Data records:
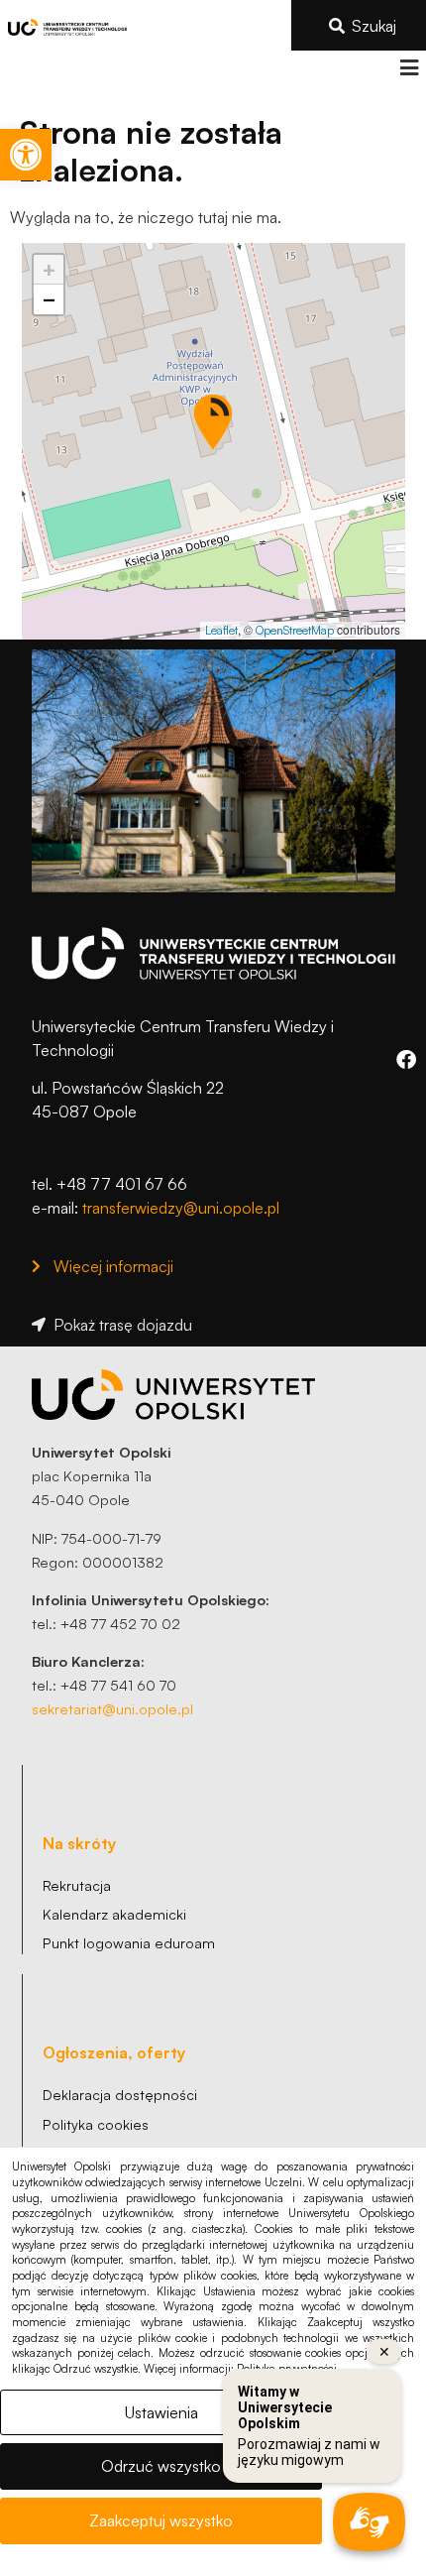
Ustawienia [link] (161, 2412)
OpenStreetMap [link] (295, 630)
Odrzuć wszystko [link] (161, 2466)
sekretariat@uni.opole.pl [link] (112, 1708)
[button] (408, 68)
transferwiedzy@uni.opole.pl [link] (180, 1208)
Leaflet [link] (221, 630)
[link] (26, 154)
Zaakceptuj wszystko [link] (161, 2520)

Task prompt:
For each entry above, write it out again exactly but leave out any picture.

Expected answer:
Ustawienia [link] (161, 2412)
OpenStreetMap [link] (295, 630)
Odrzuć wszystko [link] (161, 2466)
sekretariat@uni.opole.pl [link] (112, 1708)
[button] (408, 68)
transferwiedzy@uni.opole.pl [link] (180, 1208)
Leaflet [link] (221, 630)
[link] (26, 154)
Zaakceptuj wszystko [link] (161, 2520)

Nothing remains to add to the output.